[ACTIVITY A] Name every keyword argument given to the earthaccess.search_data call in the earthaccess walkthrough.
[ACTIVITY B] Retype everything in the earthaccess walkthrough from "Granules found: 2" down to "JSON(results)".
[ACTIVITY C] Carry the earthaccess walkthrough forward from the point where it stops.

NASA data collections, i.e. a series of related granules, are
discoverable with earthaccess.search_datasets
. Various
search parameters can be used to search collections and granules using
metadata attributes. See more details here.
Below, CMR Catalog are queried to find collections with “L2
ocean color” keyword in them, with the MODIS
instrument. The returned response can be used to retrieve the
ShortName
and concept-id
for each dataset.
results = earthaccess.search_datasets(
keyword="L2 ocean color",
instrument="MODIS",
)
Datasets found: 16
Each result has a summary
method with information such
as the collection’s short-name.
set((i.summary()["short-name"] for i in results))
{'MODISA_L2_IOP', 'MODISA_L2_IOP_NRT', 'MODISA_L2_OC', 'MODISA_L2_OC_NRT', 'MODISA_L2_SST', 'MODISA_L2_SST4', 'MODISA_L2_SST4_NRT', 'MODISA_L2_SST_NRT', 'MODIST_L2_IOP', 'MODIST_L2_IOP_NRT', 'MODIST_L2_OC', 'MODIST_L2_OC_NRT', 'MODIST_L2_SST', 'MODIST_L2_SST4', 'MODIST_L2_SST4_NRT', 'MODIST_L2_SST_NRT'}
We are interested in the MODISA_L2_OC
dataset.
We can use spatial and temporal arguments to search for granules covering Chesapeake Bay during the time frame of Oct 15 - 23, 2020. We can also add the cloud_cover parameter to filter out granules with too much cloud coverage. cloud_cover = (0, 50) # max 50% of cloud coverage
tspan = ("2020-10-15", "2020-10-23")
bbox = (-76.75, 36.97, -75.74, 39.01)
cc = (0, 50)
results = earthaccess.search_data(
short_name="MODISA_L2_OC",
temporal=tspan,
bounding_box=bbox,
cloud_cover=cc,
)
Granules found: 2
Now we can print some info about these granules using the built-in methods. We can see how each result prefers to display itself.
results[0]
Or we could use the data_links
and size
methods provided on each result.
data_links = [{"links": i.data_links(), "size (MB):": i.size()} for i in results]
JSON(data_links, expanded=True)
<IPython.core.display.JSON object>
Or we can interactively inspect all the fields underlying a result.
JSON(results)
<IPython.core.display.JSON object>
Since the data are not hosted in the Earthdata Cloud (see output from
results[0]
above), we need to download files. This will
download the data in a folder called “data” in your working
directory.
paths = earthaccess.download(results, "data")

[DATA PROVIDED]
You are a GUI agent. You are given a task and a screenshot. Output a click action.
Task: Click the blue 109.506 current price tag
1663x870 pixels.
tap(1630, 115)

[ANSWER SPACE A] short_name, temporal, bounding_box, cloud_cover

[ANSWER SPACE B]
Granules found: 2
Now we can print some info about these granules using the built-in methods. We can see how each result prefers to display itself.
results[0]
Or we could use the data_links
and size
methods provided on each result.
data_links = [{"links": i.data_links(), "size (MB):": i.size()} for i in results]
JSON(data_links, expanded=True)
<IPython.core.display.JSON object>
Or we can interactively inspect all the fields underlying a result.
JSON(results)

[ANSWER SPACE C]
Getting 2 granules, approx download size: 0.1 GB
File AQUA_MODIS.20201017T183001.L2.OC.nc already downloaded File AQUA_MODIS.20201016T174500.L2.OC.nc already downloaded
Step-by-step, we’ll build a nice map showing the log-transformed chlorophyll a estimate for the first granule we downloaded. The first step is to open some of the “groups” present within the NetCDF files to begin preparing a variable to plot.
prod = xr.open_dataset(paths[0])
obs = xr.open_dataset(paths[0], group="geophysical_data")
nav = xr.open_dataset(paths[0], group="navigation_data")
The “navigation_data” group has geospatial coordinates that we merge into the “geophysical_data” group, which has the “chlor_a” product.
nav = (
nav
.set_coords(("longitude", "latitude"))
.rename({"pixel_control_points": "pixels_per_line"})
)
dataset = xr.merge((prod, obs, nav.coords))
Now, we can pull out and fine-tune the “chlor_a” variable for visualization.
array = np.log10(dataset["chlor_a"])
array.attrs.update(
{
"units": f'log10({dataset["chlor_a"].attrs["units"]})',
}
)
The plot
method from XArray’s plotting API is an easy
way to take an xr.Dataset
or xr.DataArray
to a
matplotlib
figure.
plot = array.plot(
x="longitude", y="latitude", aspect=2, size=4, cmap="jet", robust=True
)
We can enrich the visualiation using matplotlib
and
cartopy
. The coordinates are latitude and longitude, so if
we add the “Plate Carree” coordinate reference system (CRS) to our axes,
we will get an improved map.
fig = plt.figure(figsize=(10, 7))
ax = plt.axes(projection=cartopy.crs.PlateCarree())
array.plot(x="longitude", y="latitude", cmap="jet", robust=True, ax=ax)
ax.gridlines(draw_labels={"bottom": "x", "left": "y"})
ax.add_feature(cartopy.feature.STATES, linewidth=0.5)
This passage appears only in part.